→ **Task**: Give the data again exactly as it is written.

→ **Material for this task**:
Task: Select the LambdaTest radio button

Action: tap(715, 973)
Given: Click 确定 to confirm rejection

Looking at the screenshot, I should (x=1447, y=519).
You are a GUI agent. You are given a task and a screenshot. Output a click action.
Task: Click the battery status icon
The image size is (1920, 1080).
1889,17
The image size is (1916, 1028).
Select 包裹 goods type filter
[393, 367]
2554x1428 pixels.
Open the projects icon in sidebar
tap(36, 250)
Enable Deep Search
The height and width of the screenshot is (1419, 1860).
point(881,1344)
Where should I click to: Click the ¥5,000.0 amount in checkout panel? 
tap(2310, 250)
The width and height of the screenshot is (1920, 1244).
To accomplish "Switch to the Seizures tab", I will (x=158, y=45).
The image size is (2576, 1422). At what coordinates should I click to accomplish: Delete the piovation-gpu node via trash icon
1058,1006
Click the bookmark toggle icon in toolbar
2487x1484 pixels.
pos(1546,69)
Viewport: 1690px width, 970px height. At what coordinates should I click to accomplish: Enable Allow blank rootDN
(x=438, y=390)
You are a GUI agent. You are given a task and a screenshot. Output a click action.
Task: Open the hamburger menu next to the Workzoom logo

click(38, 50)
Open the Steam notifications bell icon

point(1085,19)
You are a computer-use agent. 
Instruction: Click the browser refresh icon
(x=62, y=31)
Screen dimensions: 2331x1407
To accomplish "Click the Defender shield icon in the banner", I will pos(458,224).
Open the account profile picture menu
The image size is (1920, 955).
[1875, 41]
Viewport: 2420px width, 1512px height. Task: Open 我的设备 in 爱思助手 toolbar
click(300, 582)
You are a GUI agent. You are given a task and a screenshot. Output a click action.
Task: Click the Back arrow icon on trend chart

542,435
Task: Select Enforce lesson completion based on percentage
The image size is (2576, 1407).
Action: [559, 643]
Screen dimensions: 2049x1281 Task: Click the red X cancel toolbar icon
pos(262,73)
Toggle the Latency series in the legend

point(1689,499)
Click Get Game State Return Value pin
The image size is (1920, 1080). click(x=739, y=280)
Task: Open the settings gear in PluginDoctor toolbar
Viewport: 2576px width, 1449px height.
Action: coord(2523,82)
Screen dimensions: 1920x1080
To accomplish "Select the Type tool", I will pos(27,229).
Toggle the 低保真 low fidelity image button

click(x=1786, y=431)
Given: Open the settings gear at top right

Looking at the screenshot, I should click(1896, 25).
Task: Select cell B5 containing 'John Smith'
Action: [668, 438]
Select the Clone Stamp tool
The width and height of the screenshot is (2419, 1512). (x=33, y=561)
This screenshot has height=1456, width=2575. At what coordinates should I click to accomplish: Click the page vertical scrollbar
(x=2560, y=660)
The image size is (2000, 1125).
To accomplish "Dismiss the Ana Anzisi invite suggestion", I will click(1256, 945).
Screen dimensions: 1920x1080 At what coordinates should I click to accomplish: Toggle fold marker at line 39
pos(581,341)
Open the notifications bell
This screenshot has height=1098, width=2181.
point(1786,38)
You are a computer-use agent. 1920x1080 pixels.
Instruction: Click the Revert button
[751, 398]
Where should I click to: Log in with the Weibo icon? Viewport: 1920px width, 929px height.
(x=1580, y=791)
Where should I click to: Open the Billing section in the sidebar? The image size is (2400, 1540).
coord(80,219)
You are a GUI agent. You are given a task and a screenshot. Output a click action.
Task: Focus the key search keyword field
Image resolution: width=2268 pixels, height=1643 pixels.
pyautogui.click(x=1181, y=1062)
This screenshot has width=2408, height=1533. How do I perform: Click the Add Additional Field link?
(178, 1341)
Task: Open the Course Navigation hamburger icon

→ **Result of the exercise**:
Task: Select the LambdaTest radio button

Action: tap(715, 973)
Given: Click 确定 to confirm rejection

Looking at the screenshot, I should (x=1447, y=519).
You are a GUI agent. You are given a task and a screenshot. Output a click action.
Task: Click the battery status icon
The image size is (1920, 1080).
1889,17
The image size is (1916, 1028).
Select 包裹 goods type filter
[393, 367]
2554x1428 pixels.
Open the projects icon in sidebar
tap(36, 250)
Enable Deep Search
The height and width of the screenshot is (1419, 1860).
point(881,1344)
Where should I click to: Click the ¥5,000.0 amount in checkout panel? 
tap(2310, 250)
The width and height of the screenshot is (1920, 1244).
To accomplish "Switch to the Seizures tab", I will (x=158, y=45).
The image size is (2576, 1422). At what coordinates should I click to accomplish: Delete the piovation-gpu node via trash icon
1058,1006
Click the bookmark toggle icon in toolbar
2487x1484 pixels.
pos(1546,69)
Viewport: 1690px width, 970px height. At what coordinates should I click to accomplish: Enable Allow blank rootDN
(x=438, y=390)
You are a GUI agent. You are given a task and a screenshot. Output a click action.
Task: Open the hamburger menu next to the Workzoom logo

click(38, 50)
Open the Steam notifications bell icon

point(1085,19)
You are a computer-use agent. 
Instruction: Click the browser refresh icon
(x=62, y=31)
Screen dimensions: 2331x1407
To accomplish "Click the Defender shield icon in the banner", I will pos(458,224).
Open the account profile picture menu
The image size is (1920, 955).
[1875, 41]
Viewport: 2420px width, 1512px height. Task: Open 我的设备 in 爱思助手 toolbar
click(300, 582)
You are a GUI agent. You are given a task and a screenshot. Output a click action.
Task: Click the Back arrow icon on trend chart

542,435
Task: Select Enforce lesson completion based on percentage
The image size is (2576, 1407).
Action: [559, 643]
Screen dimensions: 2049x1281 Task: Click the red X cancel toolbar icon
pos(262,73)
Toggle the Latency series in the legend

point(1689,499)
Click Get Game State Return Value pin
The image size is (1920, 1080). click(x=739, y=280)
Task: Open the settings gear in PluginDoctor toolbar
Viewport: 2576px width, 1449px height.
Action: coord(2523,82)
Screen dimensions: 1920x1080
To accomplish "Select the Type tool", I will pos(27,229).
Toggle the 低保真 low fidelity image button

click(x=1786, y=431)
Given: Open the settings gear at top right

Looking at the screenshot, I should click(1896, 25).
Task: Select cell B5 containing 'John Smith'
Action: [668, 438]
Select the Clone Stamp tool
The width and height of the screenshot is (2419, 1512). (x=33, y=561)
This screenshot has height=1456, width=2575. At what coordinates should I click to accomplish: Click the page vertical scrollbar
(x=2560, y=660)
The image size is (2000, 1125).
To accomplish "Dismiss the Ana Anzisi invite suggestion", I will click(1256, 945).
Screen dimensions: 1920x1080 At what coordinates should I click to accomplish: Toggle fold marker at line 39
pos(581,341)
Open the notifications bell
This screenshot has height=1098, width=2181.
point(1786,38)
You are a computer-use agent. 1920x1080 pixels.
Instruction: Click the Revert button
[751, 398]
Where should I click to: Log in with the Weibo icon? Viewport: 1920px width, 929px height.
(x=1580, y=791)
Where should I click to: Open the Billing section in the sidebar? The image size is (2400, 1540).
coord(80,219)
You are a GUI agent. You are given a task and a screenshot. Output a click action.
Task: Focus the key search keyword field
Image resolution: width=2268 pixels, height=1643 pixels.
pyautogui.click(x=1181, y=1062)
This screenshot has width=2408, height=1533. How do I perform: Click the Add Additional Field link?
(178, 1341)
Task: Open the Course Navigation hamburger icon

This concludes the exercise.